Dossier

Les usines se réinventent

Nouvelle-Aquitaine
PERFORMANCE En Nouvelle-Aquitaine, 300 entreprises ont déjà rejoint la dynamique Usine du Futur.

Le programme Usine du Futur, c’est considérer l’industrie comme le squelette de notre économie. C’est remettre le travail au cœur du projet industriel pour le revivifier. C’est ensuite reconnaître que la compétitivité passe par les hommes et les femmes qui travaillent dans l’entreprise. Et cela suppose d’inventer un autre modèle, où le progrès technologique, l’organisation, sont au service des salariés, des collectifs de travail, pour améliorer la performance de l’entreprise. C’est tout ce que propose l’Usine du Futur en Nouvelle-Aquitaine.

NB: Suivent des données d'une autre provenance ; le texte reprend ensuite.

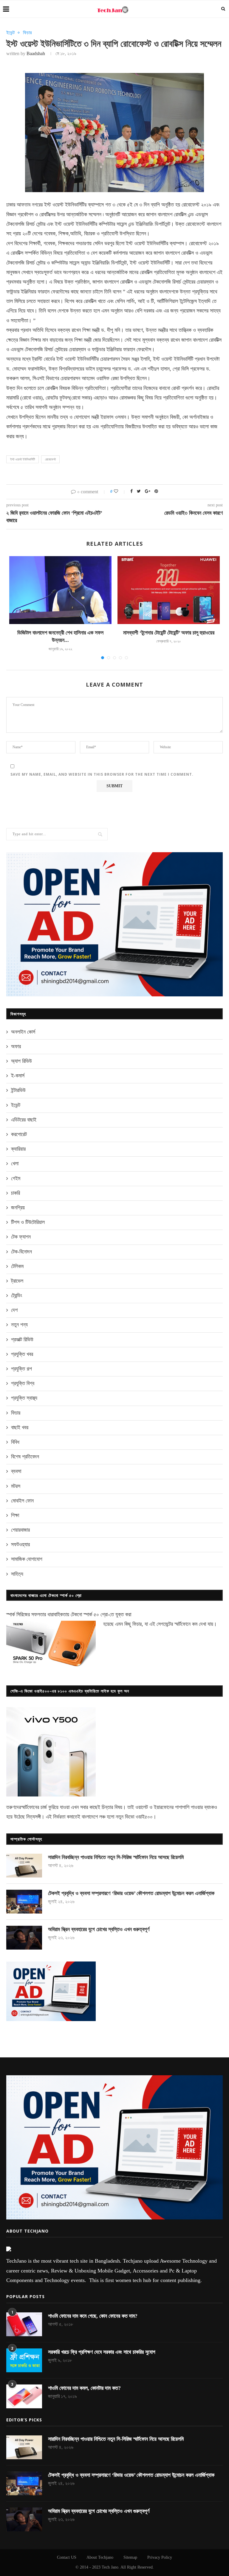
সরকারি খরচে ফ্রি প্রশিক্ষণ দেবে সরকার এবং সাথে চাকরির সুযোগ (101, 2352)
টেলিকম (17, 1266)
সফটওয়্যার (20, 1544)
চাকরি (15, 1193)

Aujourd’hui, le programme vise à casser le cercle vicieux selon lequel les PME, du fait de marges limitées, n’investissent pas et voient donc leur productivité stagner et, avec elle, leurs marges… «  Nous leur proposons de commencer par miser sur l’organisation industrielle, les conditions de travail et le management et nous les emmenons ensuite étape par étape vers l’automatisation, la robotique, puis l’efficacité énergétique et l’usine numérique et connectée », résume François Pellerin, animateur du projet Usine du Futur en Nouvelle-Aquitaine.

Imaginer de nouvelles solutions

Un programme qui répond en tout point aux attentes des entreprises. « Pour nous, l’accès à une expertise, à un regard extérieur est essentiel, témoigne Frédéric Mas, président de Sothys international, entreprise limousine récemment entrée dans le programme. Au niveau industriel, les choses évoluent rapidement. Dans de nombreux pays, de multiples acteurs émergent, apprennent très vite et deviennent compétitifs. Il s’agit pour notre industrie française de conserver un coup d’avance et de rester compétitive en production et en innovation. »

Aujourd’hui, 300 entreprises sont entrées dans le dispositif en Nouvelle-Aquitaine. La Région souhaite accompagner 600 entreprises à l’horizon 2020, à raison de deux appels à manifestation d’intérêt par an. Le prochain devait être lancé en juin 2017.